§ What to do
Could you report every line from the entries that includes the word "will"?

§ Data for the task
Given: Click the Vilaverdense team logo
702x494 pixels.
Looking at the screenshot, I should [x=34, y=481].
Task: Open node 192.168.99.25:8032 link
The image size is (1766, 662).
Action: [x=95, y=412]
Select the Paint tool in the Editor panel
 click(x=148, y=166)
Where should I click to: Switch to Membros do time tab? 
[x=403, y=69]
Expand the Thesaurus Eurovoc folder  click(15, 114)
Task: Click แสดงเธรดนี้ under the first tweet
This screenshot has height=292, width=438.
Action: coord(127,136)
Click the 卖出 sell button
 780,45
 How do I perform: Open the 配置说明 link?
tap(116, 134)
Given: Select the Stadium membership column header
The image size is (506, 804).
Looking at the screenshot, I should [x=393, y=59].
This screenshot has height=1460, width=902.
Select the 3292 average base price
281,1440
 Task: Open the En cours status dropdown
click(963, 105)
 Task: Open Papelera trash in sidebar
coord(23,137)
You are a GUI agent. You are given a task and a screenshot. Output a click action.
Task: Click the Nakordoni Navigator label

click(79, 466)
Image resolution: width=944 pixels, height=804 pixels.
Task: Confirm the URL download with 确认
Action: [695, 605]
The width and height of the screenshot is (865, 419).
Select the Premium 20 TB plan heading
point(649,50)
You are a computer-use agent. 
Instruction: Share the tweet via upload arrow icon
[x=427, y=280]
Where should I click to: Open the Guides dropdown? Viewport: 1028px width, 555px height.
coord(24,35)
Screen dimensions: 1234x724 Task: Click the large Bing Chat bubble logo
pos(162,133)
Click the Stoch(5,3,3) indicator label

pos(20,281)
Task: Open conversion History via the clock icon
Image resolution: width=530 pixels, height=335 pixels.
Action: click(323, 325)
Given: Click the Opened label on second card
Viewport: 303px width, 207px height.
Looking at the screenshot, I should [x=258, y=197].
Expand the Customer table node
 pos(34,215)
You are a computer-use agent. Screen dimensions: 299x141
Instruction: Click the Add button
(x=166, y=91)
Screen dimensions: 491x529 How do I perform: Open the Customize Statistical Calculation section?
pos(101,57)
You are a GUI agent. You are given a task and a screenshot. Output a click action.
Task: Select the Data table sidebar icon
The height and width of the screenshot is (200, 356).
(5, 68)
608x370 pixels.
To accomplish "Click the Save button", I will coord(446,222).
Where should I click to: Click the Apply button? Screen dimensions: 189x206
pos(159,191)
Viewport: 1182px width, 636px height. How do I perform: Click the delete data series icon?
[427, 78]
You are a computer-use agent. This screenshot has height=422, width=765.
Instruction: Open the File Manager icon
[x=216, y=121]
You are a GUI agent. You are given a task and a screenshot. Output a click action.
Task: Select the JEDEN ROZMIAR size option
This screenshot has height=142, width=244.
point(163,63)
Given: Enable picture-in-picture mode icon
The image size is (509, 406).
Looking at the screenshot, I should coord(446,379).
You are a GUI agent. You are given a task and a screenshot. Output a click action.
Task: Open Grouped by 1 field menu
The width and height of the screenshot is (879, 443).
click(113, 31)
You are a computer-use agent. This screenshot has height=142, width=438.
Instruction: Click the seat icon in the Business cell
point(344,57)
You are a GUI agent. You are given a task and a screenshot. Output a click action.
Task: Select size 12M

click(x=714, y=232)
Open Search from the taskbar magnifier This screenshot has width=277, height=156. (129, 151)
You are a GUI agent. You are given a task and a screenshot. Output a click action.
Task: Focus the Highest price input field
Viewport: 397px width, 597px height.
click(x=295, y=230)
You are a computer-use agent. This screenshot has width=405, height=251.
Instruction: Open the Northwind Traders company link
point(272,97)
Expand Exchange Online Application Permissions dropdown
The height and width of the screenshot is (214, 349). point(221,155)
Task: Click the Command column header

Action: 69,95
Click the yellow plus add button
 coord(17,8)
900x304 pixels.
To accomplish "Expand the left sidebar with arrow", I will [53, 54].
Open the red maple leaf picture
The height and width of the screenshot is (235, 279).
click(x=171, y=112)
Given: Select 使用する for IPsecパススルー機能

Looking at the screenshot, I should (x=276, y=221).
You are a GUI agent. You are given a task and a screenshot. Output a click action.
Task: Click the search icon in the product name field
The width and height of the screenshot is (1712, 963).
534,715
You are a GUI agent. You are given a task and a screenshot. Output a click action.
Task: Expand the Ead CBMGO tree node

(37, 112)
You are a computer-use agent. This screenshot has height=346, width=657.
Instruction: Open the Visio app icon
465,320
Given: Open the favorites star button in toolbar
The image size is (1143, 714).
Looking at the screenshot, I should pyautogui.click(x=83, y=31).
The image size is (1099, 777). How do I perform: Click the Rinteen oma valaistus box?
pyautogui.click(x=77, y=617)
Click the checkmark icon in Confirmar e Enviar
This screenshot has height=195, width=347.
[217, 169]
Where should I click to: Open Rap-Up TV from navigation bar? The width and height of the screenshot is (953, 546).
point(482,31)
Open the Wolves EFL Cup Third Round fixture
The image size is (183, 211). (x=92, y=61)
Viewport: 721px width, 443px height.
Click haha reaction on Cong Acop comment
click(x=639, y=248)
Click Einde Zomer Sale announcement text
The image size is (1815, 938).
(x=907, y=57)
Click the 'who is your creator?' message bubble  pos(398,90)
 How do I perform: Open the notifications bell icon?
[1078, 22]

§ Response for this exercise
To accomplish "Click the Save button", I will coord(446,222).
To accomplish "Expand the left sidebar with arrow", I will [53, 54].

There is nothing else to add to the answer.